_What this task involves_: Return the stretch of the journal entry about seeing Dr. C from "So, I managed" through "happy newness post-move.", copied word for word.

_Extracted text_:
So, I managed to get in to see Dr. C on Monday. It was weird, awkward. I didn’t know how to answer her questions. I was too stuck on the functioning, “everything’s good” side of things to be able to access and verbalize much of the more difficult parts of the past 3 years. I noticed myself telling her things in a very detached and scattered manner. I jumped around and skipped things and back-tracked. A few times I told her I didn’t really know how to answer her questions. What I really meant was that I didn’t know how to answer them succinctly. I told her the truth of the moment, which was pretty watered-down and wrapped in that happy newness post-move.

It was weird because I didn’t feel as comfortable with her as I had prior to leaving. I guess I expected to be able to pick up where I left off (in terms of trust and comfort-level). That’s not how it is shaping up… She did make a few comments that caught me off-guard though. One happened when I was telling her about my reaction to reading the records provided for the disability determination. She said something along the lines of me trying hard to present one way, while still having all this darkness underneath (accurate point). The other happened when I told her that my inner child had left after starting to tell TM more about the newer flashbacks/memories. Dr. C called my inner kid a “personality”. That threw me. I never saw her as one. To the best of my knowledge, she never took over or anything like that. She was just a kid that lived in my head. She was ok to love and care for and protect. She was just a construct of my head though. She was a vessel for that other ickiness… Yeah, she felt really separate and distinct from me, but more of a character that I had lost creative control over than another personality… I dunno. The thought of her as another “real” person makes me uncomfortable; like if she really was, then I am even more “off” about my projected image vs. reality.

(Stored records)
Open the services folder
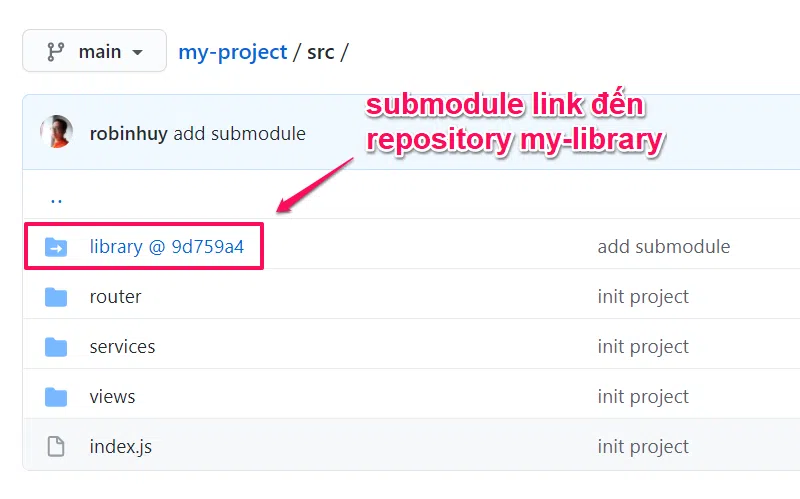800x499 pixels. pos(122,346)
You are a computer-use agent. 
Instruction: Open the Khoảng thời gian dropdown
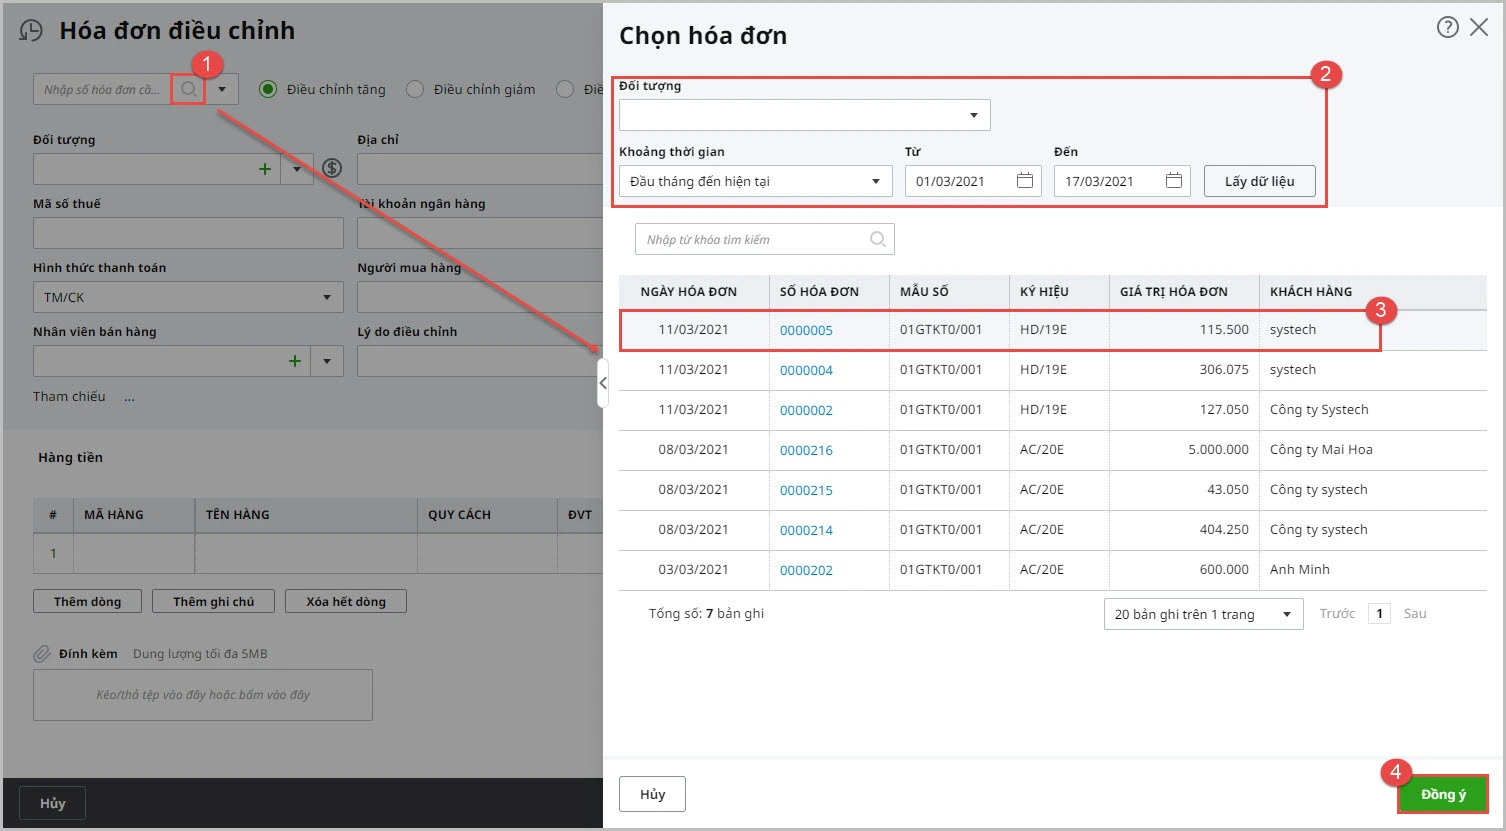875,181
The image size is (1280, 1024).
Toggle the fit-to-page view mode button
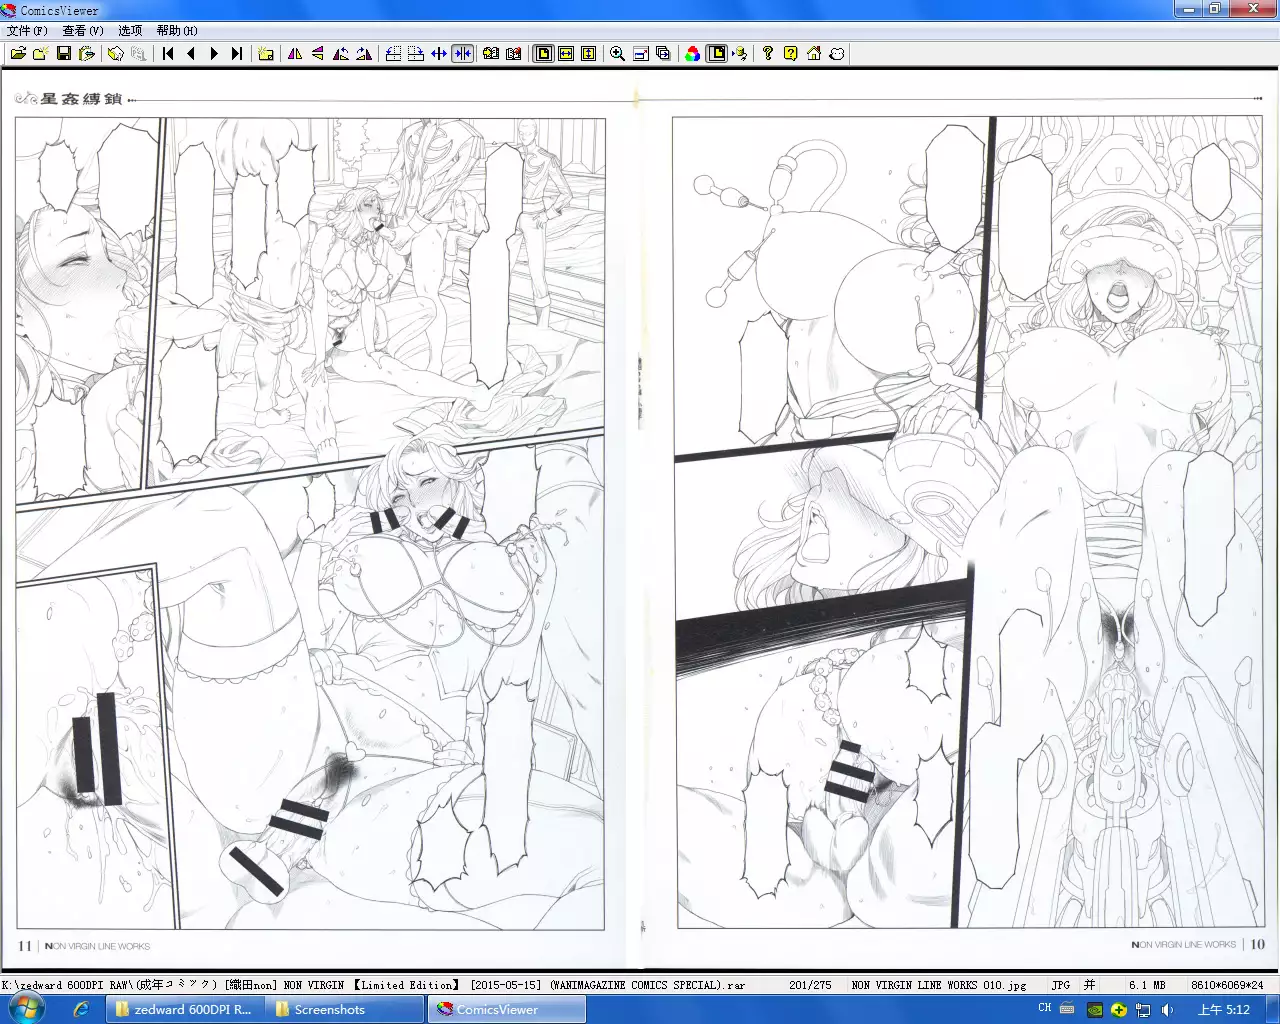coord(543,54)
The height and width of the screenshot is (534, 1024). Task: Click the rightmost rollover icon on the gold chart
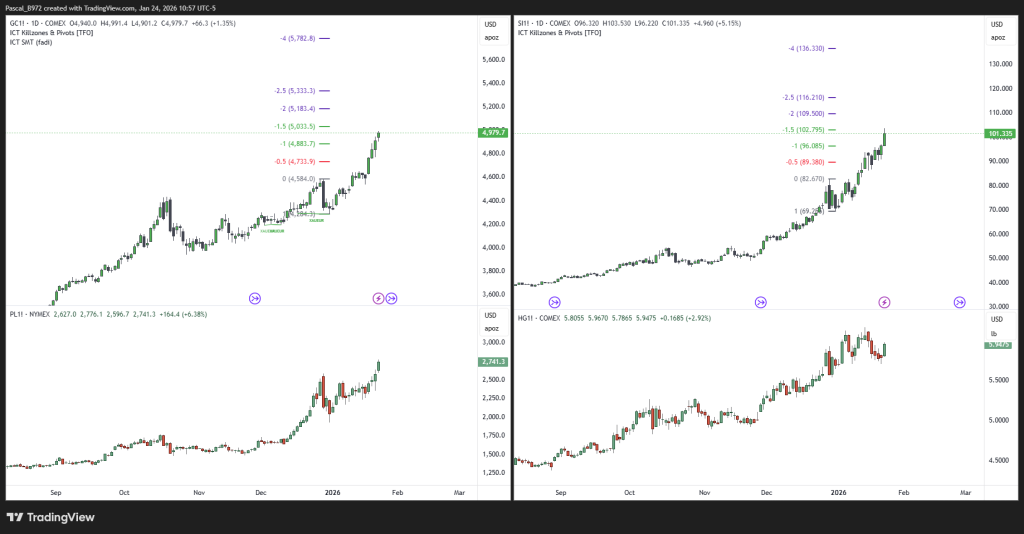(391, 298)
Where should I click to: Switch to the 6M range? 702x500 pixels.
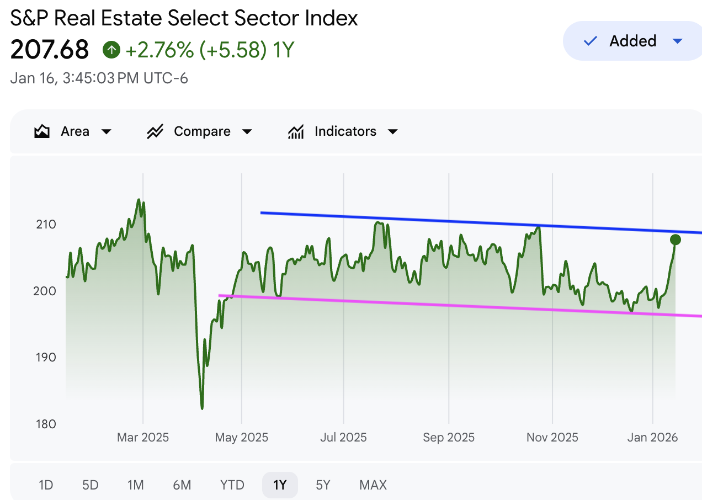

_Response for this exercise_:
So, I managed to get in to see Dr. C on Monday. It was weird, awkward. I didn’t know how to answer her questions. I was too stuck on the functioning, “everything’s good” side of things to be able to access and verbalize much of the more difficult parts of the past 3 years. I noticed myself telling her things in a very detached and scattered manner. I jumped around and skipped things and back-tracked. A few times I told her I didn’t really know how to answer her questions. What I really meant was that I didn’t know how to answer them succinctly. I told her the truth of the moment, which was pretty watered-down and wrapped in that happy newness post-move.